There's a distinct pattern I've noticed whenever someone asks an AI to generate copy: the immediate retreat to bullet points. It's as if these systems have an inbuilt aversion to crafting genuine narratives, instead preferring to spew disconnected fragments of thought onto the page.
The Bullet Point Epidemic
Ask ChatGPT, Claude, or any other AI writing assistant to create content, and watch what happens. Almost invariably, you'll receive something that looks like this:
- Key point one about your topic
- Supporting evidence with a statistic
- Another perspective to consider
- Something vaguely actionable
This structured, segregated approach to information delivery isn't just boring—it fundamentally misunderstands how humans best absorb and process information.
Why Narratives Matter
Narratives aren't just a stylistic choice; they're the most natural form of human communication we have. Our brains are wired for stories, not disjointed facts. When we communicate through narrative, we're engaging with the oldest and most powerful tool in human intellectual history.

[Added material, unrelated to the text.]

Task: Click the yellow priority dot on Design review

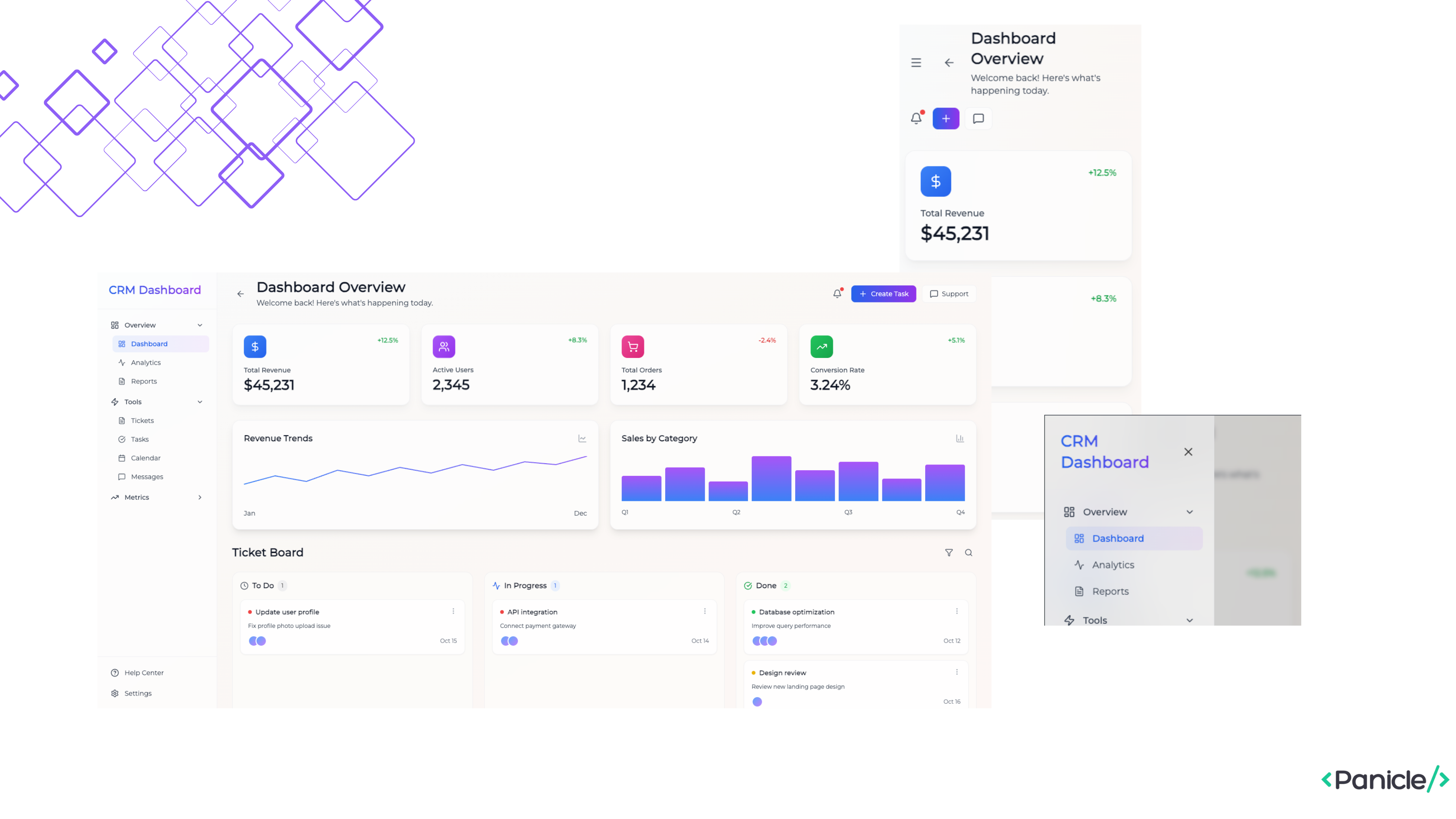Action: [x=754, y=673]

Stories flow in a linear fashion, mirroring how we experience time and causality. This isn't coincidental—it's a reflection of our cognitive architecture. Our minds don't naturally organise information into neat, categorised bullet points. We understand the world through sequences, relationships, and contexts that unfold over time.
The Human Connection
When AI writing leans heavily on bullet points, it's not just aesthetically disappointing—it's intellectually diminishing. A narrative requires the writer to construct a coherent thread that pulls the reader along, demanding both critical and creative thinking to maintain that thread's integrity.
Bullet points, by contrast, allow both writer and reader to disengage from this deeper process. They encourage skimming rather than engagement, fragmentation rather than synthesis.
Beyond the Dot Points
True human communication is messy, connected, and contextual. It contains digressions that illuminate the main point rather than distracting from it. It builds tension and release. It acknowledges that information doesn't exist in isolation but is part of a web of meaning that extends far beyond the page.
AI writing tends to flatten this richness into easily digestible chunks that, while immediately comprehensible, fail to exercise our minds in the way a well-crafted narrative does.
Writing that Works
The irony isn't lost on me that even articles criticising bullet points often employ them. But that's precisely the point—they're a tool, not a default. Great writing knows when to use structural elements and when to let ideas flow naturally through narrative.
If we want AI to truly augment human communication rather than diminish it, we need to demand more sophisticated approaches that respect the power of narrative. Until then, AI writing will continue to suck—not because the information it provides is necessarily wrong, but because the way it's delivered fails to engage the full spectrum of human thought.
Our minds deserve better than dot points. They deserve stories.